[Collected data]
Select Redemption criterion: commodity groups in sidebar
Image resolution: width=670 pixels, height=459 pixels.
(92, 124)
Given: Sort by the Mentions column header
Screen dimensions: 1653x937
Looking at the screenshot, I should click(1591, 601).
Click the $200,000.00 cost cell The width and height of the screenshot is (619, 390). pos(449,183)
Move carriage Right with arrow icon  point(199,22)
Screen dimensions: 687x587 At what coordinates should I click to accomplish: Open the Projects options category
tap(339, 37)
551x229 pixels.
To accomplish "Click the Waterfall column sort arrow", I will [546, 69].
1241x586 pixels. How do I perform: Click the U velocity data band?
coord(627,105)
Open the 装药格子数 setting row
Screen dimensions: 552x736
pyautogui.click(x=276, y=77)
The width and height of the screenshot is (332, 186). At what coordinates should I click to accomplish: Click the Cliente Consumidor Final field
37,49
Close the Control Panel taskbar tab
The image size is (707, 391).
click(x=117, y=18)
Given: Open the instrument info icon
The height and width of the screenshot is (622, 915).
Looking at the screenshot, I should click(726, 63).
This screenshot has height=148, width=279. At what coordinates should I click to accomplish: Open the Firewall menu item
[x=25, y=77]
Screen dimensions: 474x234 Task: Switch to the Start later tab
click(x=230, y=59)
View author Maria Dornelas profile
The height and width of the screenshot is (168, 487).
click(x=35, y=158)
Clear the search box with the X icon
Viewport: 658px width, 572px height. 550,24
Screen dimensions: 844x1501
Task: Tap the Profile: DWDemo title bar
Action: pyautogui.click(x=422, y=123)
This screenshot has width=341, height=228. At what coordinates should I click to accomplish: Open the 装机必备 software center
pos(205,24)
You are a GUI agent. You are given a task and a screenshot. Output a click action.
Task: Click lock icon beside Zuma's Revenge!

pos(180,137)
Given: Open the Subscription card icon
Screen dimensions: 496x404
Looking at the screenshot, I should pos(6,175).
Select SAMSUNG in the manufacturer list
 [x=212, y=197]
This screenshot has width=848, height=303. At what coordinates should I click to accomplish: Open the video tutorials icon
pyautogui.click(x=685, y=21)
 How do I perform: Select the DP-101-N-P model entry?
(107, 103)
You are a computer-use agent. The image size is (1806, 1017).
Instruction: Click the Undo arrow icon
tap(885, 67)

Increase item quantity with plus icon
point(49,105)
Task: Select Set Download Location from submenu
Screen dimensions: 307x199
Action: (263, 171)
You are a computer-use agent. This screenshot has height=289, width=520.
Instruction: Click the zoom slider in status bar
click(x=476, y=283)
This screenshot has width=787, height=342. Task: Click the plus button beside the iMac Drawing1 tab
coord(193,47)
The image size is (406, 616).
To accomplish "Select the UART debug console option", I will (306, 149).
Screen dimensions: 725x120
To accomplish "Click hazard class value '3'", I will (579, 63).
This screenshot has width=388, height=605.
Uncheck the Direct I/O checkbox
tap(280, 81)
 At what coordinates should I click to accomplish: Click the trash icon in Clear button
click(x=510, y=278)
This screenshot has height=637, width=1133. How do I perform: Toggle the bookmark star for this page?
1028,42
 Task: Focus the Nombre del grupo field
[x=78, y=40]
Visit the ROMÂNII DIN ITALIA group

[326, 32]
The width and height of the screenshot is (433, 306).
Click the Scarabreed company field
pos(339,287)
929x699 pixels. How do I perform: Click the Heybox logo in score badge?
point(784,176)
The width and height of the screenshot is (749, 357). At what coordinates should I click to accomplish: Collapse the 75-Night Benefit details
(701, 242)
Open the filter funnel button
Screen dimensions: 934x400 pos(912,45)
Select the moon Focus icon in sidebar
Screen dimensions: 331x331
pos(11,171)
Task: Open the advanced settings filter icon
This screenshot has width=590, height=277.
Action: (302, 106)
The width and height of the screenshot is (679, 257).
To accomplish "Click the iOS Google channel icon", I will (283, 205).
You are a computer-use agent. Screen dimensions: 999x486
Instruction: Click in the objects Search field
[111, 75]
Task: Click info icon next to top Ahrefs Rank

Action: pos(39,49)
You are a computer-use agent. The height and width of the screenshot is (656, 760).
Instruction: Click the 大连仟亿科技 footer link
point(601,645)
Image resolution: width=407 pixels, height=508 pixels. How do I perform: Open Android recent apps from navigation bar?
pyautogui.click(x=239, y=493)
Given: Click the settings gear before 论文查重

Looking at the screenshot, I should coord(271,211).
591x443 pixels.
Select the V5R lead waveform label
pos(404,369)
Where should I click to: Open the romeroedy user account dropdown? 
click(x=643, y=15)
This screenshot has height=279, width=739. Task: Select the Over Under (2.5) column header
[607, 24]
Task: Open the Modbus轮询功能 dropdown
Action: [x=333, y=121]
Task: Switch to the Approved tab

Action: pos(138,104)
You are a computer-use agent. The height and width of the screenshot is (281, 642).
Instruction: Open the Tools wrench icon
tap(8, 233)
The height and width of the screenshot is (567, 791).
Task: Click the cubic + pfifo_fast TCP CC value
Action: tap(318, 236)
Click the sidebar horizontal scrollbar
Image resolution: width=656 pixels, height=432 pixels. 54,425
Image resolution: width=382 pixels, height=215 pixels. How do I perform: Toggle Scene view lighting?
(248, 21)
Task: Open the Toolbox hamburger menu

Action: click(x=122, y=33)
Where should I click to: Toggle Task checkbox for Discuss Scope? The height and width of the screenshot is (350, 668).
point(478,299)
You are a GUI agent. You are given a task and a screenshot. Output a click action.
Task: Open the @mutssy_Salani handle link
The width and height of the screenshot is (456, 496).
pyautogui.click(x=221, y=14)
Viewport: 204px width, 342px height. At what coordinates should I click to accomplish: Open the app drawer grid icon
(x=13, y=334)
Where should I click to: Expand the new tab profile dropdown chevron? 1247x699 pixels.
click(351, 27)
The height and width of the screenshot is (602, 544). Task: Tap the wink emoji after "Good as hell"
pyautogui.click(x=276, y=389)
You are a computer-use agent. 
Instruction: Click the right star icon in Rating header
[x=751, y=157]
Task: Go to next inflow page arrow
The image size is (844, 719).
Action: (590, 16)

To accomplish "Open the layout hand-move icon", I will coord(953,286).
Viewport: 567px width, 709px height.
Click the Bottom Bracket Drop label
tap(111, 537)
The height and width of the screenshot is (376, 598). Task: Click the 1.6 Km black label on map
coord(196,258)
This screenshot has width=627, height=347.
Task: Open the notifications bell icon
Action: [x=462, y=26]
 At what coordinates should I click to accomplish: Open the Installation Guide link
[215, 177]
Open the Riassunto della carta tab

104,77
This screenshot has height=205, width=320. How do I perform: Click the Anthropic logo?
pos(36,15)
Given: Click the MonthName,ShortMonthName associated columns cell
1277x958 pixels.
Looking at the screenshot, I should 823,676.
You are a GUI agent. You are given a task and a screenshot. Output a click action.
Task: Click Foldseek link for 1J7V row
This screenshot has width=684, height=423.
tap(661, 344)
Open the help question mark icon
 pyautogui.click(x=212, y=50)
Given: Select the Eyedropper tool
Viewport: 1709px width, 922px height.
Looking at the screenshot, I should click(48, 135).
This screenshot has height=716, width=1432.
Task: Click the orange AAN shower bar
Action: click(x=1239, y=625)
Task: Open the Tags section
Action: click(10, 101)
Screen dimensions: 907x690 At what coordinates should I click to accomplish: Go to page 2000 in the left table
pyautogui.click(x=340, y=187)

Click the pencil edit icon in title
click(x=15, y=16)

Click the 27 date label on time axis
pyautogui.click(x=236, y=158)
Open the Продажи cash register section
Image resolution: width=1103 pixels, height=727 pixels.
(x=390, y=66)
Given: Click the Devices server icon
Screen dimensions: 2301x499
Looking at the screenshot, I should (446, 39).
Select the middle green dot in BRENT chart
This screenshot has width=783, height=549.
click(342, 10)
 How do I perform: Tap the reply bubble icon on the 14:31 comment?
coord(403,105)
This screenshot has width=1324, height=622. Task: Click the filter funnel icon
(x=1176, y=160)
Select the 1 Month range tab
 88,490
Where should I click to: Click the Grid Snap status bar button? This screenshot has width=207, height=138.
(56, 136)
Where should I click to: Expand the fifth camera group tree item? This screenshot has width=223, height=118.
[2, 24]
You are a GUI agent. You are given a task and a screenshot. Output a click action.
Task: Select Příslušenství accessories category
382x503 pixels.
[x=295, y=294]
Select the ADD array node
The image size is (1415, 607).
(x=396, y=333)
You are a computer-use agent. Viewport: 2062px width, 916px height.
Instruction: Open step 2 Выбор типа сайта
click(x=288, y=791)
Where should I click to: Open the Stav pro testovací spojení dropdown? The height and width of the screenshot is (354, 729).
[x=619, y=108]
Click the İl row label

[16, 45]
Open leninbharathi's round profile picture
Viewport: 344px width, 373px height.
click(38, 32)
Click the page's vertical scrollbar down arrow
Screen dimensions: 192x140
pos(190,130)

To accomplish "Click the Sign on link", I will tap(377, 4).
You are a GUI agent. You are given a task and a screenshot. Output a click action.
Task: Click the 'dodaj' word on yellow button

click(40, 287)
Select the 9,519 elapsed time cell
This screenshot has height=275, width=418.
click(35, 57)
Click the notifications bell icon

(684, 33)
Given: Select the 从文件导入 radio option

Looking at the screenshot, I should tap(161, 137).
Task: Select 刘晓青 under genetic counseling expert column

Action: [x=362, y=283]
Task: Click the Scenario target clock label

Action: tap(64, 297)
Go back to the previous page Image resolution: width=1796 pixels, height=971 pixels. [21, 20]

» Work instruction
Return a copy of each line in the entries that contains "cell".

» Task response
Click the $200,000.00 cost cell The width and height of the screenshot is (619, 390). pos(449,183)
Given: Click the MonthName,ShortMonthName associated columns cell
Select the 9,519 elapsed time cell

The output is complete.